Cirincione seems to have been snared by precisely the same trap. Reports of a Syrian nuclear reactor, he wrote a week after the Israeli strike, were “nonsense,” the handiwork “of a small group of officials leaking cherry-picked, unvetted ‘intelligence’ to key reporters in order to promote a preexisting political agenda. If this sounds like the run-up to the war in Iraq, it should.”

It “is all political,” he insisted to Hersh. Those peddling the story of the nonexistent reactor appear to have been aiming “at derailing the U.S.-North Korean agreement that administration hard-liners think is appeasement.”

In his solicitude for the U.S.-North Korean agreement -- itself a deeply flawed document and one repeatedly violated by Pyongyang -- the solution to the riddle becomes clear. Cirincione is now the president of an outfit called the Ploughshares Fund, a foundation dedicated to funding advocates of arms control negotiations around the world. To him and his fellow members of the arms control creed, the admission that North Korea was illicitly shipping nuclear technology abroad -- and that a country such as Syria, a signatory to the Nuclear Nonproliferation Treaty, had been caught in a brazen violation of its commitments -- might be taken as an acknowledgment that the arms control regime on which they have staked their reputations and dedicated their lives has failed utterly.

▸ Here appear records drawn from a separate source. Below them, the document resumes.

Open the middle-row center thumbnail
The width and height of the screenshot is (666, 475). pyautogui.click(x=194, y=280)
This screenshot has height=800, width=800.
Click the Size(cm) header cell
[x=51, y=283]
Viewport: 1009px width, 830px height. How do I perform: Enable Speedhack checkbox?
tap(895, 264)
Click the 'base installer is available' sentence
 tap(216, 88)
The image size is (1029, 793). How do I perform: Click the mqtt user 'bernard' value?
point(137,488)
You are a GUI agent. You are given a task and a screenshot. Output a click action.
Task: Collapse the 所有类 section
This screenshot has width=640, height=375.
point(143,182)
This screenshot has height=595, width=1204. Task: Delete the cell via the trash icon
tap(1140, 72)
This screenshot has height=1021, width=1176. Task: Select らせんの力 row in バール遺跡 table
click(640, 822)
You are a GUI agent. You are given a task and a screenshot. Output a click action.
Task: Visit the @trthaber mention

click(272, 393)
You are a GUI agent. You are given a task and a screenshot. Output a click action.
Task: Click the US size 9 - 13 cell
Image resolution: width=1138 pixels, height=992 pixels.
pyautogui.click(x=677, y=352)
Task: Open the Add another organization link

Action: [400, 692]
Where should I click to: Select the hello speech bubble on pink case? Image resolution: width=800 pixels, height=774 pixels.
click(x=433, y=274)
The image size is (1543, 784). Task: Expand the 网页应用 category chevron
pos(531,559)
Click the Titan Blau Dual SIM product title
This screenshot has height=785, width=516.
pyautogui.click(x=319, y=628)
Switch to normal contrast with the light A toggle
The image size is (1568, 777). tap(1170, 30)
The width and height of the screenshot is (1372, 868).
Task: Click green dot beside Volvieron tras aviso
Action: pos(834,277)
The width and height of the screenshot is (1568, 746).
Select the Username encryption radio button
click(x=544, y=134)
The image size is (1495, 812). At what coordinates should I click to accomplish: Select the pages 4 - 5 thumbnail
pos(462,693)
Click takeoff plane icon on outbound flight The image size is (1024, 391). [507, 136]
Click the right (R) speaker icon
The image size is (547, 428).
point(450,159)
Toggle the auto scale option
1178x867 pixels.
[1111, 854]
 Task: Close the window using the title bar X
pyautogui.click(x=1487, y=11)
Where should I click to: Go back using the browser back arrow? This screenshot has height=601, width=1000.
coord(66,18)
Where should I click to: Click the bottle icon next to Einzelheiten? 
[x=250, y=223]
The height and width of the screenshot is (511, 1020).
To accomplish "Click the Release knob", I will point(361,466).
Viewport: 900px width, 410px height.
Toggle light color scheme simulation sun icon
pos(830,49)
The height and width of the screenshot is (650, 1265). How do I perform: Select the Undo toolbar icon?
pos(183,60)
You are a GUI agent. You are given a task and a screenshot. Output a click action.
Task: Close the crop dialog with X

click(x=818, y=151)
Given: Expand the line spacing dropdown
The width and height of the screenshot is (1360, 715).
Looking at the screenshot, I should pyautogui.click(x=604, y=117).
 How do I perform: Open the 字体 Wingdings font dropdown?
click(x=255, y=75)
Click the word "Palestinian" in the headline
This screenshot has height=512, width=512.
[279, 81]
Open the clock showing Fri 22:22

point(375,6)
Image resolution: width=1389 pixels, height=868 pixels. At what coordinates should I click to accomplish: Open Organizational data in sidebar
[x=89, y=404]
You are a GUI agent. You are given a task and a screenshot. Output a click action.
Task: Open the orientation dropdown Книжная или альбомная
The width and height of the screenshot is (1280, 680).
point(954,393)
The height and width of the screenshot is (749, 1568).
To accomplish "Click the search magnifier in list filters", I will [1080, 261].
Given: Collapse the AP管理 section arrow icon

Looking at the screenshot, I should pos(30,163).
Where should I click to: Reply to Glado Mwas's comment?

But it is as irrational to suggest that weapons never exist as it would be to suggest that they always exist. As the Syrian episode demonstrates, there may not be weapons of mass destruction under every dictator’s bed, but sometimes there will be, and it is not something about which we -- or, in this instance, the Israelis -- can afford to be wrong.

In short, when the Israelis obliterated the reactor at Al Kibar, the reverberations of the blast also shattered a theology. If Obama is to make any headway at all on his quixotic pledge to secure all loose nuclear materials in the world in four years, he might begin by securing some more realistic nuclear advisors.